Diz-me: "Olá, senhora, veja as minhas pinturas, sou eu que
pinto, sou um artista"!
"Sim,
mas agora não tenho tempo, não quero comprar, não quero". E
continuo, apressando o passo.
-"Fico
à sua espera, quero mostrar-lhe o meu trabalho" - diz-me.
E
ficou. Primeiro, era só para que eu visse as telas, mas depois usou
todos os argumentos e mais um, insistindo sempre, mas sem ser, em
nenhum momento, desrespeitoso ou incomodativo, pelo contrário, havia
nos olhos daquele jovem uma bondade que me chegava, e depois era
encantador a forma como falava da sua vida e da sua sensibilidade de
artista. Estava convencida que era um artista, na assinatura lá
estavam as iniciais do seu nome.
Escolhi
uma das telas, e comprei-a. "Vou fazer um quadro e, quando o
olhar, pensarei: onde estará o Paulo, o jovem artista moçambicano
que, num dia de Novembro de 2010, encontrei na marginal de Maputo?

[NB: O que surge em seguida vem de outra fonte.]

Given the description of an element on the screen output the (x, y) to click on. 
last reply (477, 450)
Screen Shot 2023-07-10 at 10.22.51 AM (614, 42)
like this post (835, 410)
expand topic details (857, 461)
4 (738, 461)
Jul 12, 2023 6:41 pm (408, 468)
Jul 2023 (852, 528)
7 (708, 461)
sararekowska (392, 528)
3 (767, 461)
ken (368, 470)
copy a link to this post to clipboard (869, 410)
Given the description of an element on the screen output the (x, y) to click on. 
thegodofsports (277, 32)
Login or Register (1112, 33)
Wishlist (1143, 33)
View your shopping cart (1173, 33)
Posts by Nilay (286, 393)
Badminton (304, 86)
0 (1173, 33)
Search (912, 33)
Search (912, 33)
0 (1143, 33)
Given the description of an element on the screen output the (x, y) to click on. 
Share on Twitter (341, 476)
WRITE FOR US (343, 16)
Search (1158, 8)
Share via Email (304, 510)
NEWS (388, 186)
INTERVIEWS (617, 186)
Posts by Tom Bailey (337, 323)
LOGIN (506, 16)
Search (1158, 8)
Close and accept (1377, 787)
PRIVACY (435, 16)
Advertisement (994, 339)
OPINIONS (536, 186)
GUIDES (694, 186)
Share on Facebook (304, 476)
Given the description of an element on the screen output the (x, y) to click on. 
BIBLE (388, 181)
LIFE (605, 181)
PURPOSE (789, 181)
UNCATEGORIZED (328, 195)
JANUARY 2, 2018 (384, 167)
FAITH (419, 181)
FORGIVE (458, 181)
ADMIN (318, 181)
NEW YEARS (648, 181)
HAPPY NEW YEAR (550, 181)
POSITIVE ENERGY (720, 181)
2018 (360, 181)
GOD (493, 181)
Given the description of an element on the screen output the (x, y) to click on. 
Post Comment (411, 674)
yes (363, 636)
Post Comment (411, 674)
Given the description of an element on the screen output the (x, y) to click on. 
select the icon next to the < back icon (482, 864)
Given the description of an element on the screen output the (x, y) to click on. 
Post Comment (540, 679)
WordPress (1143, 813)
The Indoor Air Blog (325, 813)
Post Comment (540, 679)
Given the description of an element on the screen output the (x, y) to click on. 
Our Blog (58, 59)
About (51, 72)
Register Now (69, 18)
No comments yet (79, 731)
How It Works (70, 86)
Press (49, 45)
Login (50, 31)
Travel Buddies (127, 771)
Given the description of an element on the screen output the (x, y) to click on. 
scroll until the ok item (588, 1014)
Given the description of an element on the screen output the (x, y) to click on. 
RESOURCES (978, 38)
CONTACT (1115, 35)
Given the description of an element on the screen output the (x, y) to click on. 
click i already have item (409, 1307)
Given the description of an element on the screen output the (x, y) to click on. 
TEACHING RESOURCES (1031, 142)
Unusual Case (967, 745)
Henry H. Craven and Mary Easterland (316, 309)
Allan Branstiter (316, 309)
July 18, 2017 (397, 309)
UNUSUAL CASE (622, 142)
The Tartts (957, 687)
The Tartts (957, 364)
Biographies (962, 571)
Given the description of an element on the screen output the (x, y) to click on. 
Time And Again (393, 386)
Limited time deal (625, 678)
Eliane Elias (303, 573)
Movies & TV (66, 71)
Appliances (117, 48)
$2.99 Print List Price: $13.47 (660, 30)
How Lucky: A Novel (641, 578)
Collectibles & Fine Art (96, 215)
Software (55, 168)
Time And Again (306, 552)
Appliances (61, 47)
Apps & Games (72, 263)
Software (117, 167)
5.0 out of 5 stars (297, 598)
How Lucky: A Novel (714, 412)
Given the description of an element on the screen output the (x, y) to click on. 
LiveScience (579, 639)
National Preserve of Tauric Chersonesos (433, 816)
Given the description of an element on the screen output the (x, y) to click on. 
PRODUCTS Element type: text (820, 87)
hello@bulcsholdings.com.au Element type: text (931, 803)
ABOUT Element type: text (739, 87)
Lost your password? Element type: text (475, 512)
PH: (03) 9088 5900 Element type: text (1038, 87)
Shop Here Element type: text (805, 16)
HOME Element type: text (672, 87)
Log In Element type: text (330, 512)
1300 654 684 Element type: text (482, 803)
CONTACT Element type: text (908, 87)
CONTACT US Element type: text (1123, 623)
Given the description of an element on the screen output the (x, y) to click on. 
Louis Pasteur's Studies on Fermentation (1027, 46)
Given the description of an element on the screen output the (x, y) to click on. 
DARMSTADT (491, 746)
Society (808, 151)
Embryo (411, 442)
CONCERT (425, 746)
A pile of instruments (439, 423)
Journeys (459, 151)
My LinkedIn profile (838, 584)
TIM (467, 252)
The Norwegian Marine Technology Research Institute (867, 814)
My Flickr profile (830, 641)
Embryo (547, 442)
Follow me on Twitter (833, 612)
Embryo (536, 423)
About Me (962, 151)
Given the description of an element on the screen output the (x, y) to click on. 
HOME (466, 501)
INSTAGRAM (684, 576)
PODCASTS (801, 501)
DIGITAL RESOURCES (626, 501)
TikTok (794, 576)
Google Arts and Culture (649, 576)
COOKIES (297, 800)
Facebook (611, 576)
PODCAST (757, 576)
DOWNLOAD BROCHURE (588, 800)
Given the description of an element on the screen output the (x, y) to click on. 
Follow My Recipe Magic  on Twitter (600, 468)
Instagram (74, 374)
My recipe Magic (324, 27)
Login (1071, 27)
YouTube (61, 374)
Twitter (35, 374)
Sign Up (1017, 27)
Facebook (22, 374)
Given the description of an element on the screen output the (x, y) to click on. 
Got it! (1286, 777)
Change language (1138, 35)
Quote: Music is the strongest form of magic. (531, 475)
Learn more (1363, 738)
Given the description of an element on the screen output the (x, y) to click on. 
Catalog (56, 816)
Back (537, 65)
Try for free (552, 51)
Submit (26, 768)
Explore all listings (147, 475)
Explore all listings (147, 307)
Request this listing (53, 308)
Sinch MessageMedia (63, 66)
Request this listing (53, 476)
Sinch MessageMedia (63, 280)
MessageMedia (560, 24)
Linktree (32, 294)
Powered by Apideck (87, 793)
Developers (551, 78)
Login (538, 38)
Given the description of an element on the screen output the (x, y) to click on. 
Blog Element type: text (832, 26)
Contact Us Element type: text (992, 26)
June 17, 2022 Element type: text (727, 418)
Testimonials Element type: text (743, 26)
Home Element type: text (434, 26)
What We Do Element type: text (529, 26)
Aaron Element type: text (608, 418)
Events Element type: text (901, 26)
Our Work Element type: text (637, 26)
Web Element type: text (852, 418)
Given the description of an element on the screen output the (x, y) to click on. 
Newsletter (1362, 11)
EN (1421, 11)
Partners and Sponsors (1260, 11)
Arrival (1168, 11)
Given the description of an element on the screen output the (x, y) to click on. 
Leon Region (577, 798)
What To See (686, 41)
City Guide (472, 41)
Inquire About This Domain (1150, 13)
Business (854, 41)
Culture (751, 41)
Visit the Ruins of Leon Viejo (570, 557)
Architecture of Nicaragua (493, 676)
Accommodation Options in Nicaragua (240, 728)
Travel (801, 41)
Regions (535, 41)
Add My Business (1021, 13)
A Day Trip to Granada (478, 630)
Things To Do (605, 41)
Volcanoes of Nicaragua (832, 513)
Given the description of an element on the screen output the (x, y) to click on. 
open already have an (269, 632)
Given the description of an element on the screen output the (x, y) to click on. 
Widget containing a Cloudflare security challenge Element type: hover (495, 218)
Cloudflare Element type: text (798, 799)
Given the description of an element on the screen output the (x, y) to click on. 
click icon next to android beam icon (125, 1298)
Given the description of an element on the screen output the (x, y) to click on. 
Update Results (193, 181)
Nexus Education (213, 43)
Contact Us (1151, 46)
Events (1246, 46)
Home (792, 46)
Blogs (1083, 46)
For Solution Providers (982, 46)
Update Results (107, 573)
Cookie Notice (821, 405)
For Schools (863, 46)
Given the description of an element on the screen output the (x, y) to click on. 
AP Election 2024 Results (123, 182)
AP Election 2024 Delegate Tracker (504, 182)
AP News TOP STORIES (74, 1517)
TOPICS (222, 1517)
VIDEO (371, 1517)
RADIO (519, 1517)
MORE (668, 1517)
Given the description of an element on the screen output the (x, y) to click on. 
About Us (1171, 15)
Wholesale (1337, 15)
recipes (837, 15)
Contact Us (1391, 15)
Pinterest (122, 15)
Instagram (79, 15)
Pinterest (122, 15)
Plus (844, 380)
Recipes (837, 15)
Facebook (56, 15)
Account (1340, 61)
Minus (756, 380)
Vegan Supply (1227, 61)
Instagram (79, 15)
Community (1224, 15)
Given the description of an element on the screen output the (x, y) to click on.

Talvez, seja agora um artista famoso, espero que sim" - digo-lhe.
No
dia seguinte, quebrou-se a magia, enquanto passeava pela baixa da
cidade encontrei muitos “Paulos”, jovens (todos artistas) que
vendem telas, todas iguais, usando exactamente as mesmas estratégias.
Achei graça, é óbvio que para mim tanto importava. Aliás, se
voltar a encontrar o Paulo, tratá-lo-ei por artista, vou falar-lhe
de tintas e pincéis, de sentimentos e paisagens africanas, como no
dia do nosso primeiro encontro. Ele pode não ser artista, mas
carrega uma alma de artista. E isso é o que importa.